Si l’expertise n’est pas nécessaire pour apprécier la dangerosité, c’est donc bien l’administration qui décide seule, sans l’aide d’expert et sans aucun contrôle. Je croyais que la monarchie absolue était abolie depuis longtemps. Constatons que c’est bien l’administration qui aujourd’hui détient le pouvoir absolu en publiant des actes règlementaires d’application immédiate.
Dès lors, une question s’impose :
La directive européenne prend le soin d’énumérer le contenu des 4 catégories A, B, C et D. Les législations européennes sont donc censées appliquer ladite directive et classer les armes dans les catégories qu’elle prescrit.
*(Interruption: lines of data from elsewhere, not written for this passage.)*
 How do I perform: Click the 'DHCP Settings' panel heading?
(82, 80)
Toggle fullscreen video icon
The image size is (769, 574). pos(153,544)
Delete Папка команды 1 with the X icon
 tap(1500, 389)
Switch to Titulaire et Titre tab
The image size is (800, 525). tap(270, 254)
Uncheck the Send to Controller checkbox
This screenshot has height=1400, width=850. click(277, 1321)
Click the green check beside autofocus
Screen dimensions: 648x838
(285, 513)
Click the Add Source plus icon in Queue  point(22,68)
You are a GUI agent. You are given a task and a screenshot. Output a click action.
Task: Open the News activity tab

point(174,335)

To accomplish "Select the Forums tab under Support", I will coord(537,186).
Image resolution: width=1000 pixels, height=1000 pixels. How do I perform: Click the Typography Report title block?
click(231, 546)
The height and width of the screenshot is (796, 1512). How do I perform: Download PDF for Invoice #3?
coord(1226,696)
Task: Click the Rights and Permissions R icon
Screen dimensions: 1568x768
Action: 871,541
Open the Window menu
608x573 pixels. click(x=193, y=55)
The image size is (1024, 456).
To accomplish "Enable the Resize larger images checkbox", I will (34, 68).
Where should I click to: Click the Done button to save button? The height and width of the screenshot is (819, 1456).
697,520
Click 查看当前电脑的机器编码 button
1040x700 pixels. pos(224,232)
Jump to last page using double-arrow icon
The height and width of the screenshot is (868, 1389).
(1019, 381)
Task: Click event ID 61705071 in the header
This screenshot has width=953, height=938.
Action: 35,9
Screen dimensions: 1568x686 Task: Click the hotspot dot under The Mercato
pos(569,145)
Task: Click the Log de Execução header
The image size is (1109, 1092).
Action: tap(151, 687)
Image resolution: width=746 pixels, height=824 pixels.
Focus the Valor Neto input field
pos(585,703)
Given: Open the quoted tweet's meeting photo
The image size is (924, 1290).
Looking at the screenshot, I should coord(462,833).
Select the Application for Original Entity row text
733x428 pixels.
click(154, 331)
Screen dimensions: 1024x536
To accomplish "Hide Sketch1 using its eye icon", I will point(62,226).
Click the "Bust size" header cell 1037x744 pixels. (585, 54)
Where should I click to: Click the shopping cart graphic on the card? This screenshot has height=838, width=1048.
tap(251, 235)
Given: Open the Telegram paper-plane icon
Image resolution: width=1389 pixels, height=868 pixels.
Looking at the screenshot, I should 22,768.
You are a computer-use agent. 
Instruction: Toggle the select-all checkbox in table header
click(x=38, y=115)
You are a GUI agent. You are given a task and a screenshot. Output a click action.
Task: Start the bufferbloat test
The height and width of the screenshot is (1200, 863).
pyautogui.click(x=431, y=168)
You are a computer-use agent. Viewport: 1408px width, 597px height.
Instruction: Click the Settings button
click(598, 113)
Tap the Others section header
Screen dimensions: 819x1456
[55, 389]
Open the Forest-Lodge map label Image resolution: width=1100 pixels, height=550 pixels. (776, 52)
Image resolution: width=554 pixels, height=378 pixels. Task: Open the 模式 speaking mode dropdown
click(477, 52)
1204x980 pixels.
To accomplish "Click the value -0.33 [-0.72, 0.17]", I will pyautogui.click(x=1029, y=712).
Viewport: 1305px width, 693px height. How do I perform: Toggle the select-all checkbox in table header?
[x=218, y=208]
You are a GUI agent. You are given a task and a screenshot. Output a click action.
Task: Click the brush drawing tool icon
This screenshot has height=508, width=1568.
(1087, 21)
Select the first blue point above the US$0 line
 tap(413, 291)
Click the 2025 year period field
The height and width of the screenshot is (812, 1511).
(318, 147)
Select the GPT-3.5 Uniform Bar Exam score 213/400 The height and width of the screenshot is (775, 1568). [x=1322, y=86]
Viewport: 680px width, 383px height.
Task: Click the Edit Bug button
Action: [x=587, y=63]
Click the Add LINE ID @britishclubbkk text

Alors, pourquoi l’administration française déciderait elle seule de ce classement au mépris de la directive ? Ce serait alors la vider de son sens.
Pour résumer, on peut dire que cette disposition est anti constitutionnelle, anti conventionnelle et enfin qu’elle est illégale. Elle est donc contraire à trois niveaux de textes européens, constitutionnels et législatifs. L’administration française, en l’espèce le Ministère de l’Intérieur n’a que faire de l’état de droit et le Conseil d’Etat a, encore une fois, confirmé qu’il appliquait le vieux principe de notre droit administratif : « Le roi ne saurait mal faire » pour restreindre les libertés des citoyens. Il ne reste plus qu’à aller devant la Cour de Justice Européenne pour faire cesser ce déni de droit, prévu par cette exception française qu’est notre droit administratif, qu’aucun autre état européen n’a adopté.